Lisa commented on Monday's post, calling my volte-face "caprice." I like that. It sounds so much better than "fickle" or "flighty" or "fucking impossible to please, Hillary, make up your damn mind already."

Ahem.

There is a quote by Horace that resonates with me. "Romae rus optas, absentem rusticus urbem tollis ad astra levis" loosely translated as: In Rome you long for the country, in the country you laud the distant city to the stars.

I grew up in the suburbs and couldn't wait to move to the city. I lived in the city and craved the countryside. I lived in England and ached for Vancouver. I live in BC and I long for England. It's frustrating for those who have to put up with me, yes, but it is even more frustrating to be the one who feels this way. It's not about wanting more or never being satisfied. It's about wanting to feel settled. Wanting to feel like I am home.

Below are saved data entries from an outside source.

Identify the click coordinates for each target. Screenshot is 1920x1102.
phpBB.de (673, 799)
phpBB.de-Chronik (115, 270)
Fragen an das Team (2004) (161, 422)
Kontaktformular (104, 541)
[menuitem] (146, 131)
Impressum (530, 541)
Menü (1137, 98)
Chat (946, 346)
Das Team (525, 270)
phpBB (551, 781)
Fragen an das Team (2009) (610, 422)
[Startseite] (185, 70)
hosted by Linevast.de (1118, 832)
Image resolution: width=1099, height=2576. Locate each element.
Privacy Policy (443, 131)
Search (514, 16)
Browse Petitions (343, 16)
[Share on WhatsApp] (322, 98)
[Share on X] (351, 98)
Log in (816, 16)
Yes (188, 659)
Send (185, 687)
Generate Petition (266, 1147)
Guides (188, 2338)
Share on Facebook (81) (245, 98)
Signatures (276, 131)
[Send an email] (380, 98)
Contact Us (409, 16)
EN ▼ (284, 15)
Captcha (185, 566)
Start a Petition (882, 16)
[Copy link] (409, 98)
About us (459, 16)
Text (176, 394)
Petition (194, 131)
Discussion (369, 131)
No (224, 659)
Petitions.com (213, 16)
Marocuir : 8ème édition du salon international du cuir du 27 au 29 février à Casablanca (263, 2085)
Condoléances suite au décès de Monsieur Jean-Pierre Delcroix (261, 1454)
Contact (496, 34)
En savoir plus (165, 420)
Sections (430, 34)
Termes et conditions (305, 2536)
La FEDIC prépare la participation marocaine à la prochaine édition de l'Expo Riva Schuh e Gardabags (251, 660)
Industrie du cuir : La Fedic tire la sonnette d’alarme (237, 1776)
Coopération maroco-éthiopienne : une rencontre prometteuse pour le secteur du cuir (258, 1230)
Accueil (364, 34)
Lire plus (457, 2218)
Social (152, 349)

Which is a bit silly, right? I know that a perfect location does not equal a perfect home or a settled home or settled mind. But there is still a small part of me that hopes it does.

14 comments:

  1. I firmly believe the perfect location (and you'll know it when you find it) enhances your happiness more than you'd expect. At least it did for me. When you love where you live, it enables you to start each day in a place that makes you really, truly happy, which is awesome. Until you leave the house and some asshole cuts you off in traffic and you nearly burst a vein in your forehead.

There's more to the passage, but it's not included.